Economy
Meet the judges: British Renewable Energy Awards 2014
The 2014 British Renewable Energy Awards, co-ordinated by the Renewable Energy Association (REA), takes place on Thursday at the Savoy hotel in London.
Now in their ninth year, the event celebrates the achievements of companies and individuals who have done something amazing in renewables over the past year.
Ahead of the ceremony on Thursday evening, Blue & Green Tomorrow caught up with five of the event’s judges to find out their thoughts on the future of renewable energy.
Tell us briefly about your current role.
Nina Skorupska (NS): I’m Chief Executive of the REA. I was first introduced as such at last year’s awards dinner, and I’ll be one year into the role on July 29.
Tom Heap (TH): I am a reporter and presenter on BBC radio and television, specialising on environment and rural affairs. My main outlets are Countryfile, Panorama and Costing the Earth.
Rainer Hinrichs-Rahlwes (RHR): I was elected vice-president of the European Renewable Energies Federation (EREF), the voice of independent producers of energy from renewable sources and the umbrella organisation of national renewable energy associations, in May this year.
Doug Parr (DP): I’m looking at technical issues and policy across Greenpeace UK but with a particular focus on energy. That means I try to keep abreast of the challenges facing the transition to sustainable energy in power, heat, transport and other sectors where we are less visible like agriculture.
Simon Leadbetter (SL): I’m the founder and publisher of Blue & Green Tomorrow, the UK’s most widely read and fastest growing sustainable investment magazine. We simplify sustainability for our readers and amplify what it all means to as large a number of people as possible, encouraging them to live, spend and invest more sustainably.
You are on the judging panel for the forthcoming British Renewable Energy Awards. Tell us about your experience at the judging session.
NS: I’m told my first ever REA judging session was actually rather an unusual one. The quality of the entries was not unusual or surprising – with standards just as impressive as ever – but what was surprising was the speed with which the judges, all from diverse backgrounds, reached consensus. It seems this year’s winners stand out head and shoulders above even the best of their peers.
TH: Rigorous yet enjoyable judging panel with each player chipping in with their expertise.
RHR: Very focused and target-oriented discussion. Jury trying to find appropriate prize winners. At the end of the day, we successfully agreed on the prize winners.
DP: It was a really focused session where the discussion was tight and we rapidly were able to get to the winners, except in some cases where it was a close call. It was great to see all the good work that was going on.
SL: A great judging session with a remarkable consensus on who should be the winners. It’s incredibly motivating to see so many companies and individuals doing so much to tackle our greatest problems – climate change and the limits on unsustainable growth.
What could or should the government be doing to boost renewable energy in the UK?
NS: Clear, stable policy is key. Policies need to find the balance of not being too complicated, so that all the different players in renewable energy can work with them, whilst being sophisticated enough to respond intelligently to changing market circumstances, avoiding the need for knee-jerk interventions. It is not easy, and government has made some good progress, but there is a long way to go yet.
TH: Not undermine it with rhetoric or political posing, and that applies to the opposition, too.

_MATERIAL_
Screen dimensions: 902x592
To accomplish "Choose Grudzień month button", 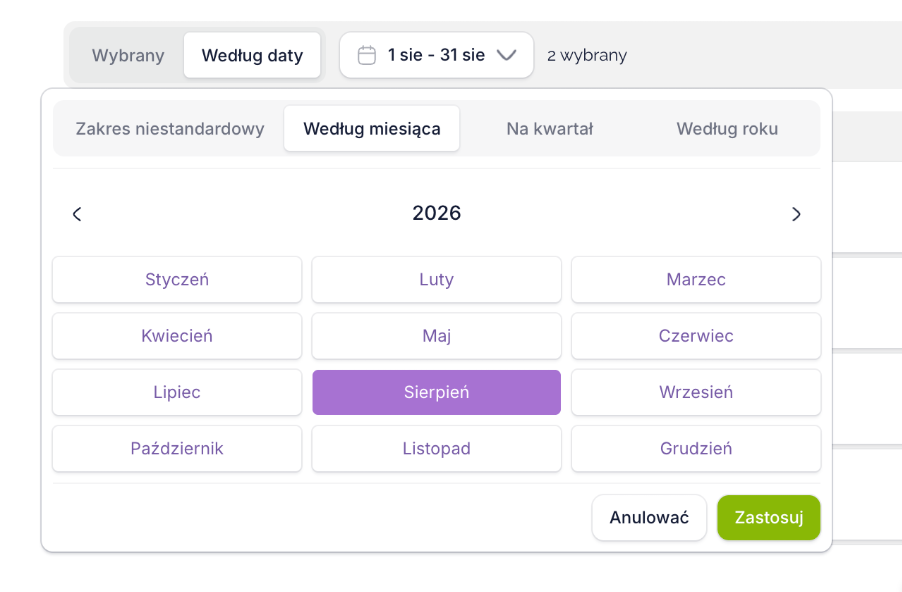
--
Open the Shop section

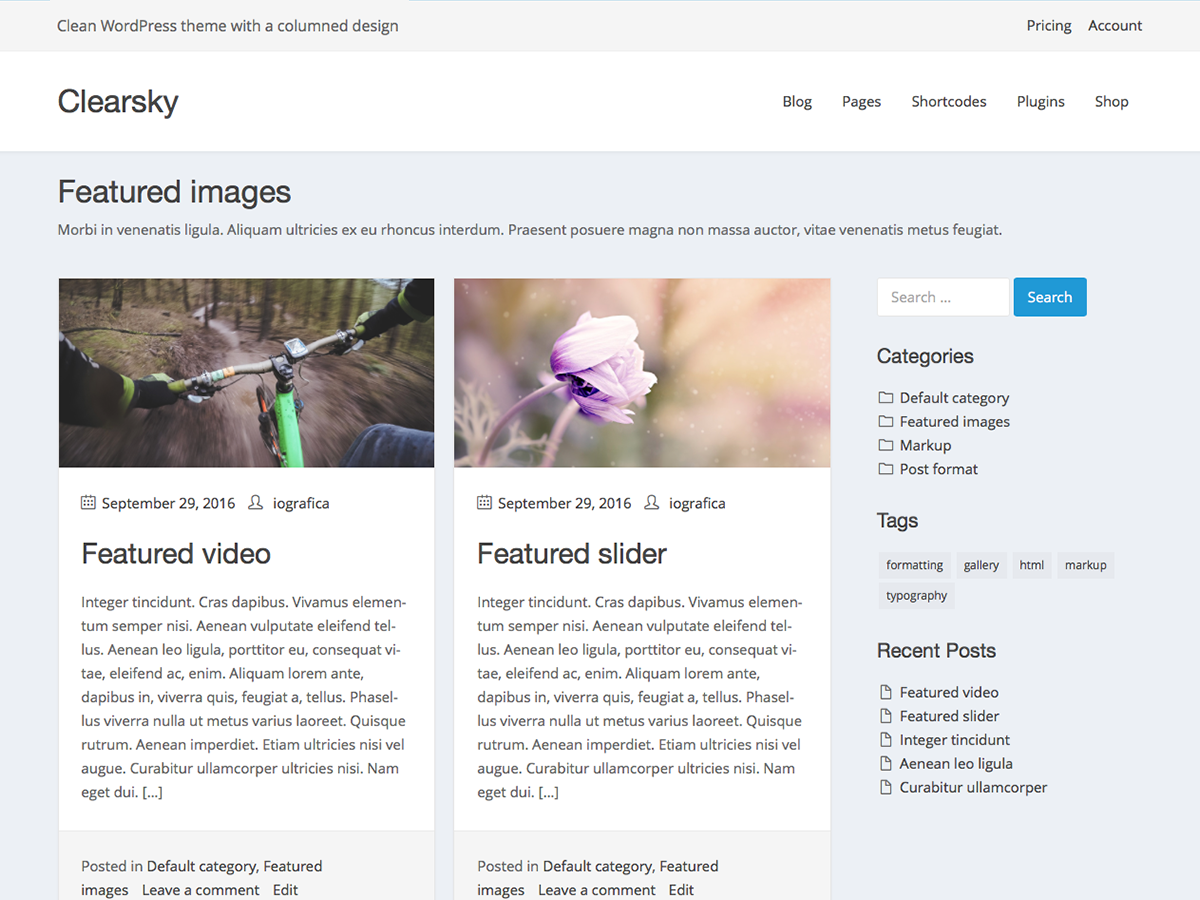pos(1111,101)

_TO DO_
From the renewable energy awards interview above, reproduce word for word the part that opens with the words containing "Nina Skorupska (NS): I’m" and closes with "May this year.".

_ANSWER TO THIS EXERCISE_
Nina Skorupska (NS): I’m Chief Executive of the REA. I was first introduced as such at last year’s awards dinner, and I’ll be one year into the role on July 29.
Tom Heap (TH): I am a reporter and presenter on BBC radio and television, specialising on environment and rural affairs. My main outlets are Countryfile, Panorama and Costing the Earth.
Rainer Hinrichs-Rahlwes (RHR): I was elected vice-president of the European Renewable Energies Federation (EREF), the voice of independent producers of energy from renewable sources and the umbrella organisation of national renewable energy associations, in May this year.